During his residence in Florida in the late 1970s Thompson took a Masters in English Literature at the University of South Florida, submitted some poems as part of an assignment, and was encouraged to publish them. He began to write poetry more intensively, and in 1987 Alan Ross accepted 'Florida' for the
London Magazine. Thompson has subsequently published more than 20 poems in British, US, and Caribbean journals, including
The Caribbean Writer and
The Mississippi Review. His work is represented in
The Heinemann Book of Caribbean Poetry (1992),
A World of Poetry for CXC (1994), several
Observer Arts Magazine anthologies,
The Oxford Book of Caribbean Verse (2005), and
Writers Who Paint / Painters Who Write (2007).
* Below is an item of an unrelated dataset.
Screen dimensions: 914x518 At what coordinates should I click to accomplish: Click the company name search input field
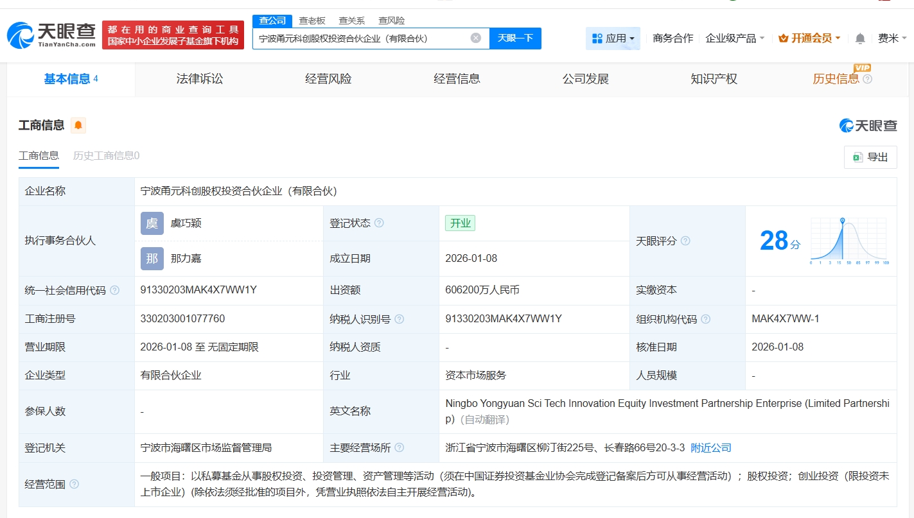click(x=360, y=38)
He has published two collections of poetry and a verse novel:
- The Denting of a Wave (Leeds: Peepal Tree Press, 1992) ISBN 0-948833-62-9
- Moving On (Leeds: Peepal Tree Press, 1997) ISBN 1-90075-17-1
- View from Mount Diablo (Leeds: Peepal Tree Press, 2003; 2nd, annotated ed., Leeds: Peepal Tree Press, & Tirril: Humanities-Ebooks, 2009) ISBN 1-900715-81-3 (2003) ISBN 978-1-84523-144-6 (2009 paperback) ISBN 978-1-84760-093-6 (2009 digital)
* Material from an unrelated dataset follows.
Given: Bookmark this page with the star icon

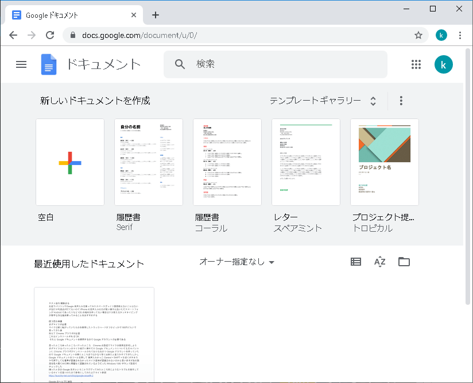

These volumes were all positively reviewed both in local Jamaican publications and in
The Caribbean Review of Books and
The Caribbean Writer. Thompson was encouraged to write
View from Mount Diablo by Derek Walcott, a personal friend, and it won the Jamaican National Literary Prize in manuscript in 2001. It was also warmly praised by the Pulitzer Prize-winning Jamaican-American poet Louis Simpson:
View from Mount Diablo is a remarkable achievement. Its knowledge of the island, the entwining of private lives and politics, lifts Jamaican poetry to a level that has not been attempted before. The poetry is strong, imaginative, fascinating in detail. It describes terrible things with understatement, yet with compassion. I don't think anything could be more harrowing than the rape of Chantal, or the boy begging Alexander to spare his life ... This is narrative poetry at its best.
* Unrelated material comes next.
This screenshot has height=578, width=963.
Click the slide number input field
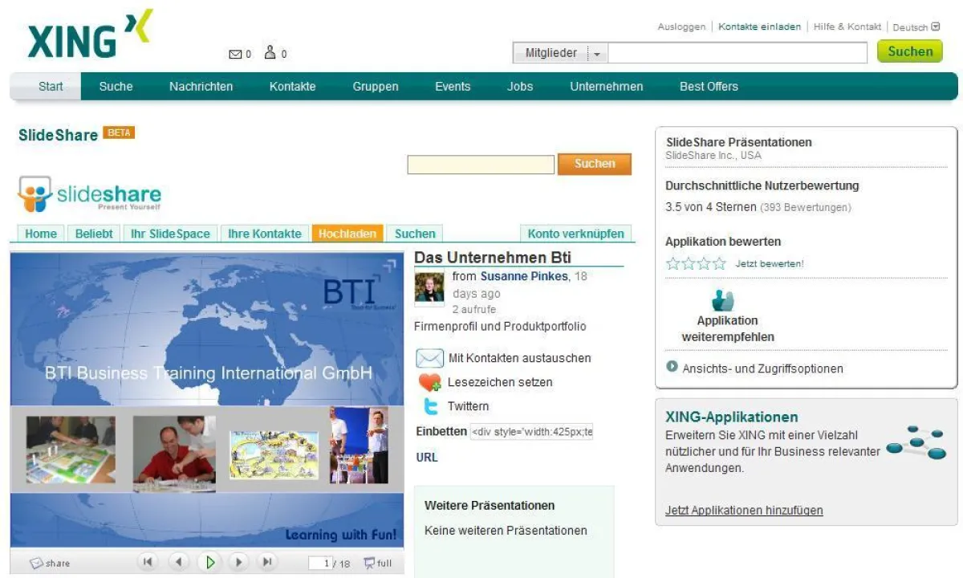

The verse novel was serialised in
The Gleaner, and the first edition sold more than 300 copies in Jamaica (where average sale of any new paperback is c.70).
A CD of Thompson reading 28 of his poems,
Taking Words for a Walk, was released by the Intermedia Foundation, NY, in 2006. In the liner notes the distinguished Jamaican poet Edward Baugh, who is Professor Emeritus of Caribbean Literature at the University of the West Indies, Mona, says:
Rippling through these poems, nuancing their meaning, is an alertness to class and color distinctions, which grounds the poems in Jamaican social reality and no doubt in the poet's own place in that reality. In "Carpenters," for instance, it matters that peasant Malcolm is "purple black," while the boy is "nearly white." In the sharply, wittily satirical "Pride and Prejudice," the central factor of color consciousness and discrimination operates across cultural boundaries. On a more ominous note are the poems which evoke the sense of social malaise and schism in contemporary Jamaica, a malaise that seems to threaten violent upheaval, poems such as "Vigil," "Death of a Honda Rider," "Jamaican Gothic," "The Garden," and "This New Light".